- Born: August 8, 1967 Maryland, U.S.
- Died: July 6, 2009 (aged 41) Dallas, North Carolina, U.S.
- Cause of death: Gunshot wounds

Details
- Date: June 27–July 3, 2009
- Country: United States
- State: South Carolina
- Killed: 5
- Weapons: .25 pistol
- Date apprehended: July 6, 2009

= Patrick Tracy Burris =

American spree killer

Patrick Tracy Burris (August 8, 1967 - July 6, 2009) was an American spree killer responsible for at least five known murders in Cherokee County, South Carolina in 2009. Over a span of six days, he shot and killed five people. His final known victim died of her injuries in the hospital on July 4, 2009. On July 6, 2009, police shot and killed Burris during a shootout in Dallas, North Carolina.

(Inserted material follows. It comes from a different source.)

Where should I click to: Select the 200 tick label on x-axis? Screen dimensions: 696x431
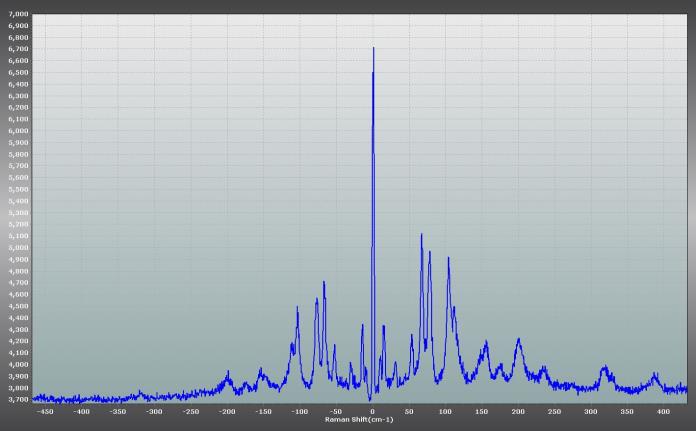tap(518, 411)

His gun was matched by ballistics tests to the bullets used in the murders.

==Personal life==
Burris was known to police as a repeat offender. At the time of his death, he had a criminal record running to more than 25 pages in length, and had just served an eight-year sentence in jail and was released in April 2009. Neil Dolan, deputy director of the South Carolina State Law Enforcement Division, said of Burris: "He was unpredictable. He was scary. He was weird."

==Murders==
Burris committed the first murder on June 27, 2009, in Gaffney, South Carolina. Peach farmer Kline Cash's wife informed investigators that she and her husband, 63, had spoken to a man about buying hay. After Mrs. Cash left to run some errands, the man returned, and shot and killed her husband in the Cash's living room, where she found his body upon her return.

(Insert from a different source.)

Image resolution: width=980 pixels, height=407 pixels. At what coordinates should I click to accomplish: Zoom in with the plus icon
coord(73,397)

Four days later on July 1, Burris killed Hazel Linder, 83, and her 50-year-old daughter, Gena Linder Parker. They were bound and shot to death. The following day, Stephen Tyler, 45, was killed in his family's appliance and furniture store; his fifteen-year-old daughter Abby was shot and seriously injured when she came to check on her father. The two were found by Tyler's wife, his older daughter and an employee. Abby Tyler died due to her injuries on July 4. Burris was questioned about killing a 31 year old nurse named Matt Stewart, but was found not to have been involved with the murder.

==Death==
On July 6, 2009, police were called to a burglary in progress in Dallas, North Carolina, a small town in the northern portion of Gaston County. Eyewitnesses reported seeing a vehicle matching the description of the murder suspect's Ford Explorer outside an apparently abandoned house. Upon arrival, police spoke with Burris, who gave a false name. Officer Kathryn Williamson was able to ascertain the true identity of the subject and discovered he was wanted for a probation violation. The three officers, Williamson, Jim Shaw and Graham Kuzia, entered the house. During the arrest, Officer Kuzia tased Burris and he pulled out a small handgun and fired, shooting Shaw in the upper thigh. The officers returned fire and fatally wounded Burris. Ballistics tests, as well as checks on the suspect's vehicle, later proved the dead gunman to be Burris. Investigators are now trying to determine if Burris is responsible for more murders.